The oxidation state, or oxidation number, is a concept that helps us keep track of electrons during redox reactions. It is an imaginary charge that an atom would have if all bonds to atoms of different elements were fully ionic. In other words, it tells us about the gain or loss of electrons.

Determining the oxidation state can seem tricky, but it follows a set of rules:

• The oxidation state of a free element is always 0.
• For a simple ion, the oxidation state is equal to the net charge.
• Hydrogen generally has an oxidation state of +1, and oxygen usually has -2.
• In compounds, the sum of the oxidation states must equal the net charge of the compound.

In our exercise, manganese starts as Mn²⁺, indicating an oxidation state of +2. Through the reaction, it is transformed into MnO₄⁻ with an oxidation state of +7 for manganese. Understanding these states clarifies how electron transfer takes place during these chemical transformations.

Balancing Equations

Balancing chemical equations is essential for accurately describing chemical reactions. It ensures the conservation of mass, indicating that matter cannot be created or destroyed in a reaction. The numbers of atoms for each element need to be equal on both sides of the equation.

The process involves several steps:

• First, write down the unbalanced equation.
• Balance elements that appear only once on each side first.
• Use coefficients to balance the overall number of atoms for each element on both sides of the equation.
• Finally, ensure the charges are also balanced, if dealing with ionic compounds.

In our specific task, we needed to balance reactions involving Mn and its conversion through oxidation.
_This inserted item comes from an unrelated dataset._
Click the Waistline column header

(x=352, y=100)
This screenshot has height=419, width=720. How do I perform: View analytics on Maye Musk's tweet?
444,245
This is done by adjusting coefficients to balance the number of atoms and electrons exchanged during the reactions. Doing so accurately reflects the real-life stoichiometry of the chemical processes.

Gibbs Free Energy

Gibbs Free Energy (\( \Delta G^{\circ} \)) is a thermodynamic property that helps predict the feasibility of a reaction. It tells us whether a process can occur spontaneously without energy input. If \( \Delta G^{\circ} \) is negative, the reaction proceeds spontaneously, while a positive \( \Delta G^{\circ} \) indicates that the reaction is non-spontaneous and requires energy.

Calculating \( \Delta G^{\circ} \) involves the equation:\( \Delta G^{\circ} = -nF\mathscr{E}^{\circ} \), where \( n \) is the number of electrons transferred, \( F \) is the Faraday constant (96,485 C/mol), and \( \mathscr{E}^{\circ} \) is the standard cell potential. Through this, we understand how energy changes during redox reactions, which reflects in the electrons transfer process.

For instance, the exercise problem shows that the oxidation of manganese to MnO₄⁻ by the periodate ion has a slightly negative \( \Delta G^{\circ} \), indicating a non-spontaneous reaction under standard conditions. Conversely, manganese dissolution in nitric acid reflects a negative \( \Delta G^{\circ} \) value, depicting it as spontaneous.